Security Considerations
1. Malicious Delegation Target
// Malicious contract
contract DrainWallet {
function execute() external {
// Drains all ETH from delegating EOA
payable(attacker).transfer(address(this).balance);
}
}
Mitigation: Only delegate to audited, trusted contracts.

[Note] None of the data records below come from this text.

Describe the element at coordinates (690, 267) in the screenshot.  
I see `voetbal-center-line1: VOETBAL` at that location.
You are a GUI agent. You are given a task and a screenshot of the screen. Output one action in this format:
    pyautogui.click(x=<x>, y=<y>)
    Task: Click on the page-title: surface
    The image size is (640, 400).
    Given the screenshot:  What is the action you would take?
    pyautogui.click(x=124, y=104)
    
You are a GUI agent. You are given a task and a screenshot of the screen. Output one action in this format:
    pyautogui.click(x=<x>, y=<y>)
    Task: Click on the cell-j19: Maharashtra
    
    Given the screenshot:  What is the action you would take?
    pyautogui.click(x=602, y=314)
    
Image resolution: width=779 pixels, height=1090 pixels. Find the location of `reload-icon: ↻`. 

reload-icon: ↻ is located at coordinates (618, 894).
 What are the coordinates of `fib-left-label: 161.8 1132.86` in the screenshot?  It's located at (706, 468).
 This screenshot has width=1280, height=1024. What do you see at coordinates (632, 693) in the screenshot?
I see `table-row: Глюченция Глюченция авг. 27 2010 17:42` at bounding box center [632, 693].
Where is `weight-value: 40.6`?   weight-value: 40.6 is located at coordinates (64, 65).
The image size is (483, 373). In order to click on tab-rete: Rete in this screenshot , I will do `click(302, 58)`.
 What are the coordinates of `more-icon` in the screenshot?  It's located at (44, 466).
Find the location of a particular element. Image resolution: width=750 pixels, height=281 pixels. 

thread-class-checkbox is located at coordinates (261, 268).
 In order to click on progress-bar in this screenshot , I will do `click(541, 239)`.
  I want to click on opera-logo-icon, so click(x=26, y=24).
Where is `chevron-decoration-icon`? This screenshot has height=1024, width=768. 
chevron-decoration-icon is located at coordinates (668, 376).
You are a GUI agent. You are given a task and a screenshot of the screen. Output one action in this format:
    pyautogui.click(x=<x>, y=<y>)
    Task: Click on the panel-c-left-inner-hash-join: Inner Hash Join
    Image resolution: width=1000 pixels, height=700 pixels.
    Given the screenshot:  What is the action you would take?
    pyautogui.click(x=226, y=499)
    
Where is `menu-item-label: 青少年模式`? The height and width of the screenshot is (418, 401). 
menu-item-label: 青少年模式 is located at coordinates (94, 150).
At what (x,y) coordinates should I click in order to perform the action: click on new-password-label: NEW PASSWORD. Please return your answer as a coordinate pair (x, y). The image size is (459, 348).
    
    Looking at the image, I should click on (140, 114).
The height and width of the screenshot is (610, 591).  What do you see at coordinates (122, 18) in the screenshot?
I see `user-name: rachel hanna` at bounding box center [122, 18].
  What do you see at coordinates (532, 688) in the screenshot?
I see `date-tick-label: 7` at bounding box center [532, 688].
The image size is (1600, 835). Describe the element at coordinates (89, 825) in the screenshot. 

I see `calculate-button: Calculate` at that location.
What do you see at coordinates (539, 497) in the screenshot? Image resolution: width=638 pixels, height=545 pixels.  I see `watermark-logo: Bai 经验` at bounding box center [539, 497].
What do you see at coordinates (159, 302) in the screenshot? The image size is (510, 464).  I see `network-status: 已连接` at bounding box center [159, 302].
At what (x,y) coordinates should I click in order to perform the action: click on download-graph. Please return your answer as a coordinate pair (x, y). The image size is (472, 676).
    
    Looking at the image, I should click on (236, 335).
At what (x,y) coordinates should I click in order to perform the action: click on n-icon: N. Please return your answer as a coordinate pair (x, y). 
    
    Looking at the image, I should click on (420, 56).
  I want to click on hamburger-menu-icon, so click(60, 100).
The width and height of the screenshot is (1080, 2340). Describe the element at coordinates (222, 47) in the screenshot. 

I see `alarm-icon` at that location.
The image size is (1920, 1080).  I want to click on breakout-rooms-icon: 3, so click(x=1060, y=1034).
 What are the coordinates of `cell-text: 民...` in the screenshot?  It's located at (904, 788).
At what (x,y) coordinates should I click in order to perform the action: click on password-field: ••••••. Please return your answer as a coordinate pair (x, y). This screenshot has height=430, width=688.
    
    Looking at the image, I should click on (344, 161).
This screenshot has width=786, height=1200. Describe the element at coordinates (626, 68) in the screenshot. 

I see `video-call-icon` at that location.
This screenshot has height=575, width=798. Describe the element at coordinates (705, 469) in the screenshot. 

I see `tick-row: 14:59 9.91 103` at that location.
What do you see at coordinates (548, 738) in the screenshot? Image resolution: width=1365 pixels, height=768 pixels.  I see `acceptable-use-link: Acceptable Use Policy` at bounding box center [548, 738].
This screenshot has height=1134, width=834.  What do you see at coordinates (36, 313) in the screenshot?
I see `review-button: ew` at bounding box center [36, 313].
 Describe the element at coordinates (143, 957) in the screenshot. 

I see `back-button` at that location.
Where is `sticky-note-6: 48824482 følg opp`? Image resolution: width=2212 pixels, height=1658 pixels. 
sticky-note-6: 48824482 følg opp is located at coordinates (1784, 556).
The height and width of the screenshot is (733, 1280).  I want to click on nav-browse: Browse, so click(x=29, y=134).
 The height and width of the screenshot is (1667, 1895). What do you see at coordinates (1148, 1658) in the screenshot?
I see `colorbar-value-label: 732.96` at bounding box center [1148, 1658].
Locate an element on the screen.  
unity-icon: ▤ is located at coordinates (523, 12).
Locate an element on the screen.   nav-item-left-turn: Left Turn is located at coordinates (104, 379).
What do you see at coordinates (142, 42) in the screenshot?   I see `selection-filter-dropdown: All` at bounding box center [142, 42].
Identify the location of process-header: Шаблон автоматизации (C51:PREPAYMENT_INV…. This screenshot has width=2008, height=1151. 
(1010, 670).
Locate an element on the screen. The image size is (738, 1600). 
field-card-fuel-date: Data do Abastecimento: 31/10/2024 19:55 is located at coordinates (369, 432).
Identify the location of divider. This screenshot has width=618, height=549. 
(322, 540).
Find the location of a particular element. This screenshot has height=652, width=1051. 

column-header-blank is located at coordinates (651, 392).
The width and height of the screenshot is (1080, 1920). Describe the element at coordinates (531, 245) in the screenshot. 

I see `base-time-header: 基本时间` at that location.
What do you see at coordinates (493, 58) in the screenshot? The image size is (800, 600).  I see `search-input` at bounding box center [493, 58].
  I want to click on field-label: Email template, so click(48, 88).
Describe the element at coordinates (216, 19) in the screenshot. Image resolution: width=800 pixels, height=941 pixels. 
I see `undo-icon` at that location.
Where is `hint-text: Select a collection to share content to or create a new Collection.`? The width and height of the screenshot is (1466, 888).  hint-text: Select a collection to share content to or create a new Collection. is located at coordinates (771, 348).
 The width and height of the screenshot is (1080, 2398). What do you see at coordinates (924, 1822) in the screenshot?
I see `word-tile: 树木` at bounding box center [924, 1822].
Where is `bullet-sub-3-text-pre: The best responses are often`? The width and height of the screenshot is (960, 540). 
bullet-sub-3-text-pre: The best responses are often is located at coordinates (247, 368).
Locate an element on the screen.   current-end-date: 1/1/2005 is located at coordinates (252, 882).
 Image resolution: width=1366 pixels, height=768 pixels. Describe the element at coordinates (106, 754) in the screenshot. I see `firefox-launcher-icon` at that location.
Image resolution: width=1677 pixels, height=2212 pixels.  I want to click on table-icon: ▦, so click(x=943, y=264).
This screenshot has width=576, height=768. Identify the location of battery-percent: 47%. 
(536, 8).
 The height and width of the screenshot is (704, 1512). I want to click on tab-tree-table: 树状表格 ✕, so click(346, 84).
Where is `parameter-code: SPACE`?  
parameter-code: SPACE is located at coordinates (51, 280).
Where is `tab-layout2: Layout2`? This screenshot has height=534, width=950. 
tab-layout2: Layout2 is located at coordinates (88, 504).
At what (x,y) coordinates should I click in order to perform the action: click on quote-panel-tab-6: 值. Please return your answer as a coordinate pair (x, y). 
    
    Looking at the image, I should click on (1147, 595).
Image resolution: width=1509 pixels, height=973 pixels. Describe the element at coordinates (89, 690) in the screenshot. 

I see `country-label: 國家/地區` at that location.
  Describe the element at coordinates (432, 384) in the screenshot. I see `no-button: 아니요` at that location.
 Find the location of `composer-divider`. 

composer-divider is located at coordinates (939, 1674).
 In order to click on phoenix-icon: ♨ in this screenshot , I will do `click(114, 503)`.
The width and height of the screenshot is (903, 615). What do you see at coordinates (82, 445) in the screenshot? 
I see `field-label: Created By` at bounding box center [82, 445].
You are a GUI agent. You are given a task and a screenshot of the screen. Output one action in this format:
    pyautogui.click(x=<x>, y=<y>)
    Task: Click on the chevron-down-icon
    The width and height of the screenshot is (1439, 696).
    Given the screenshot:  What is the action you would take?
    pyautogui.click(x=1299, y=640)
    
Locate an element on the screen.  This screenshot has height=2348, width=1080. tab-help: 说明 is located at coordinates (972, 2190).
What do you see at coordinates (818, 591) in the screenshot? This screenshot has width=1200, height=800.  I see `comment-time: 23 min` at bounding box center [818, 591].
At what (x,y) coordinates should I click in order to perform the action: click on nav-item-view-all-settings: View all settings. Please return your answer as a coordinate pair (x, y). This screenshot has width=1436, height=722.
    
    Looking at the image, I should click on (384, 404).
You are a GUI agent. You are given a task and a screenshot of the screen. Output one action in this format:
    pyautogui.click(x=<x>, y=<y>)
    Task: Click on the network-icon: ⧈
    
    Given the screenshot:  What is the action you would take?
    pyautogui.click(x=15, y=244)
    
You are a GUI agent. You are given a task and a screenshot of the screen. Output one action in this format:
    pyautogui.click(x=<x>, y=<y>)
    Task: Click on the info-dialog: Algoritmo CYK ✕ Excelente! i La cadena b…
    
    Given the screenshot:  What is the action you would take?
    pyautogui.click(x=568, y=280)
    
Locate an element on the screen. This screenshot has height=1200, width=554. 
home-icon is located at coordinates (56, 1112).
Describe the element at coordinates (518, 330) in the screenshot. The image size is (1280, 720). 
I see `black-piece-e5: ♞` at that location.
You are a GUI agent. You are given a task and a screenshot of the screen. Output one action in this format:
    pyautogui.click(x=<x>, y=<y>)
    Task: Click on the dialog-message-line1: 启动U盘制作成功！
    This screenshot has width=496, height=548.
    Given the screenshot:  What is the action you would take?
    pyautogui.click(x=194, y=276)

Wallets will maintain whitelists.
2. Nonce Replay
The authorizationList includes a nonce to prevent replay attacks:
authorizationList: [{
nonce: 5, // Must match user's authorization nonce
// ...
}]
3. Chain ID Validation
authorizationList: [{
chainId: 1, // Only valid on mainnet
// ...
}]
Prevents cross-chain replay.
Implementation Example
// Simple batch executor for EIP-7702
contract SimpleExecutor {
function execute(
address[] calldata targets,
uint256[] calldata values,
bytes[] calldata datas
) external payable {
require(targets.length == values.length, "Length mismatch");
require(targets.length == datas.length, "Length mismatch");
for (uint256 i = 0; i < targets.length; i++) {
(bool success,) = targets[i].call{value: values[i]}(datas[i]);
require(success, "Call failed");
}
}
}
Users delegate to this contract for one transaction to batch multiple calls.
Timeline
- Proposed: 2023
- Accepted: Pectra upgrade (2024)
- Mainnet: Expected Q2 2026
- Wallet Support: MetaMask, Rabby, Frame integrating
Key Takeaways
EIP-7702 bridges the gap between EOAs and smart contract wallets without forcing users to migrate. It's account abstraction without the abstraction overhead.